--- START ---

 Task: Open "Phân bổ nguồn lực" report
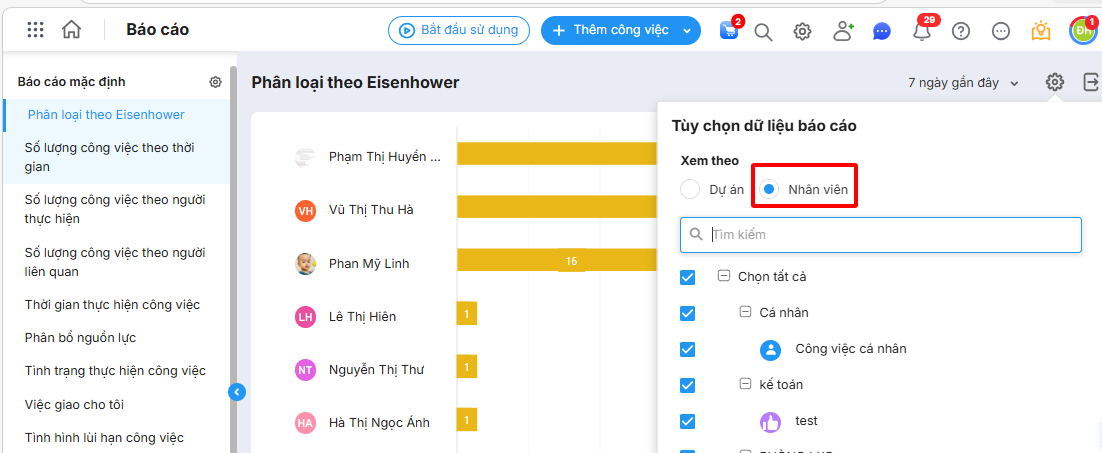pos(80,338)
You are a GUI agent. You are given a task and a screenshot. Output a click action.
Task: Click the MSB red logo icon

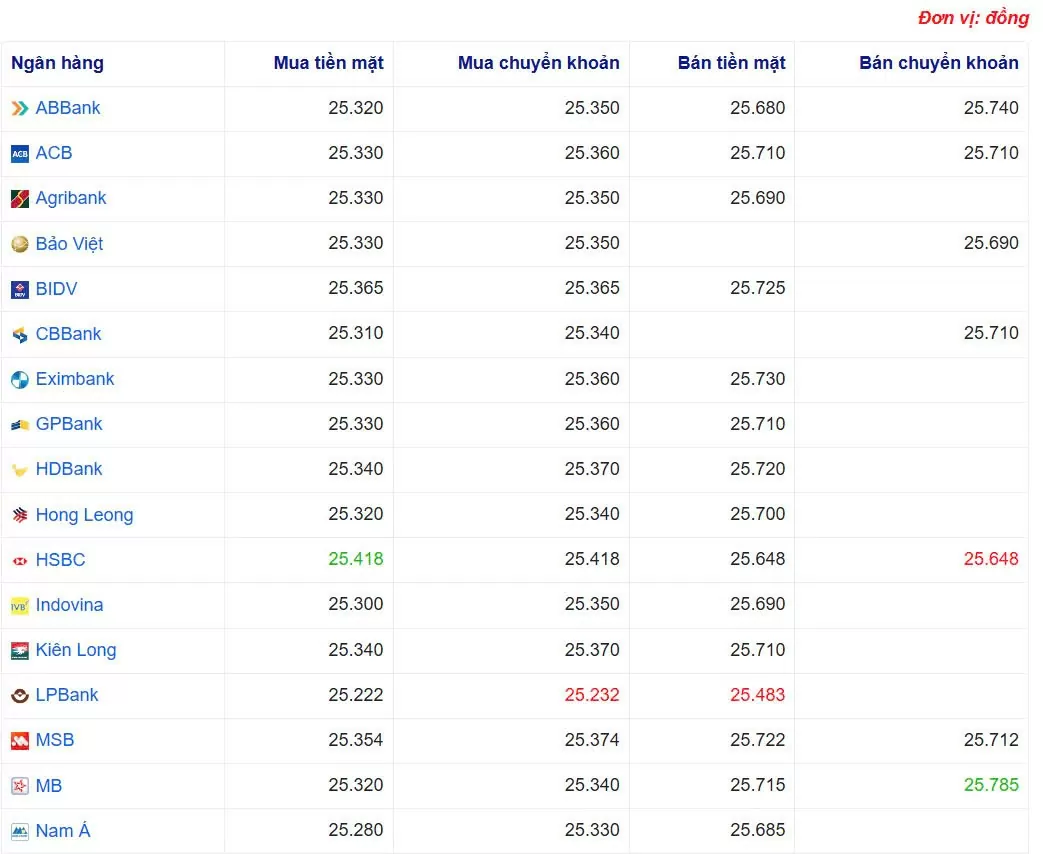coord(20,741)
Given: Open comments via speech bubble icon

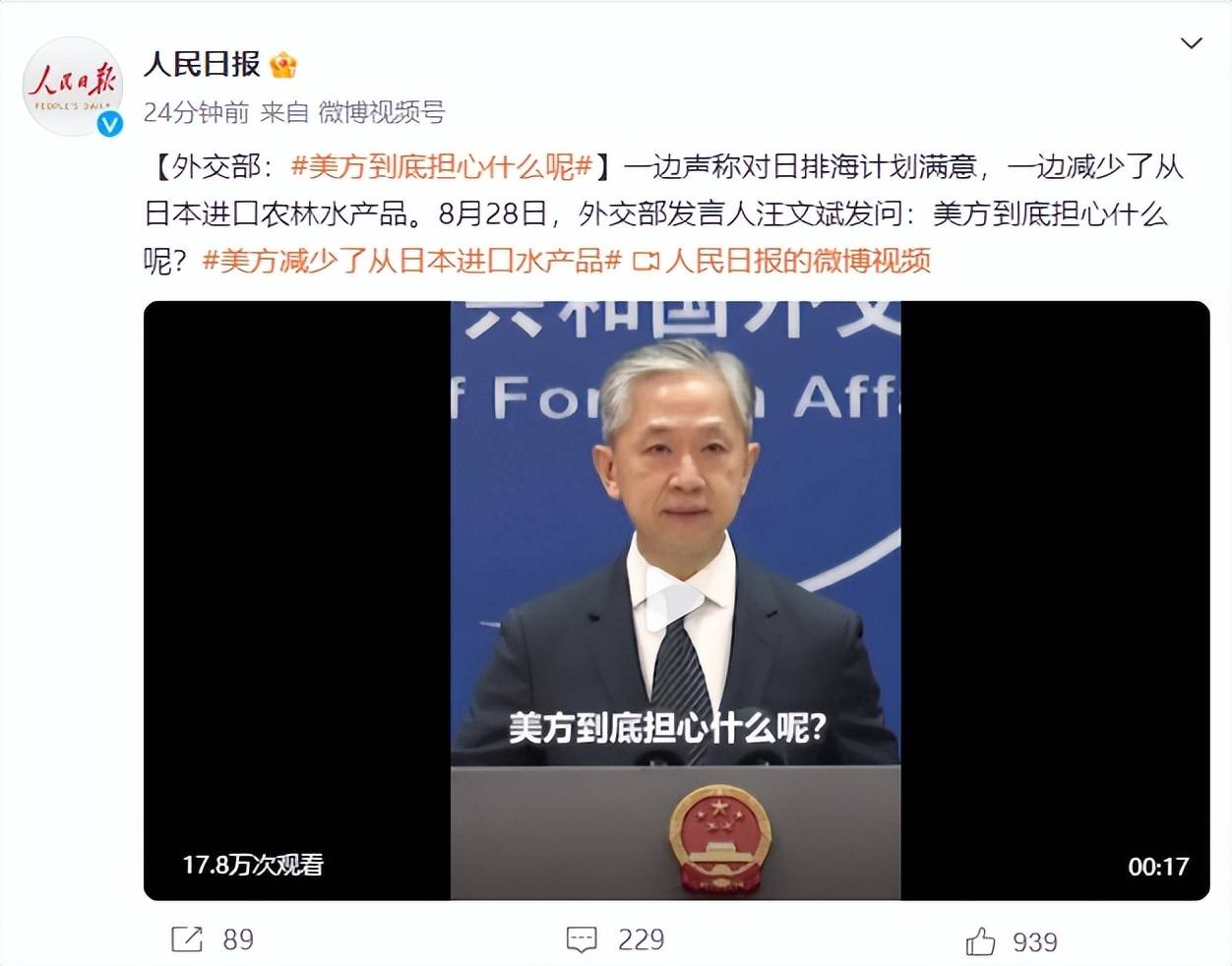Looking at the screenshot, I should pyautogui.click(x=582, y=940).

--- END ---

The required answer is every line from the one containing "You are a GUI" through the last line of the entries, restated word for word and with no pictures.

Answer box:
You are a GUI agent. You are given a task and a screenshot. Output a click action.
Task: Click the MSB red logo icon

coord(20,741)
Given: Open comments via speech bubble icon

Looking at the screenshot, I should pyautogui.click(x=582, y=940).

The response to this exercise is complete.